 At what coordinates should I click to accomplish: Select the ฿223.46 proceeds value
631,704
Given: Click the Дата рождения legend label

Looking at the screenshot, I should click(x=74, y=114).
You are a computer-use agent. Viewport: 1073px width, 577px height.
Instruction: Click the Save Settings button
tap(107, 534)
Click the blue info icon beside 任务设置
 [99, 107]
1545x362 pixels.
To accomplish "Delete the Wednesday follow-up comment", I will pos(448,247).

---

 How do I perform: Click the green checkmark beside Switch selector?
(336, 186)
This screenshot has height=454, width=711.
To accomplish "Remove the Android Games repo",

## Work task:
Please say how many lines of the records contain the word "width", giving the number by itself.

## Expected answer:
2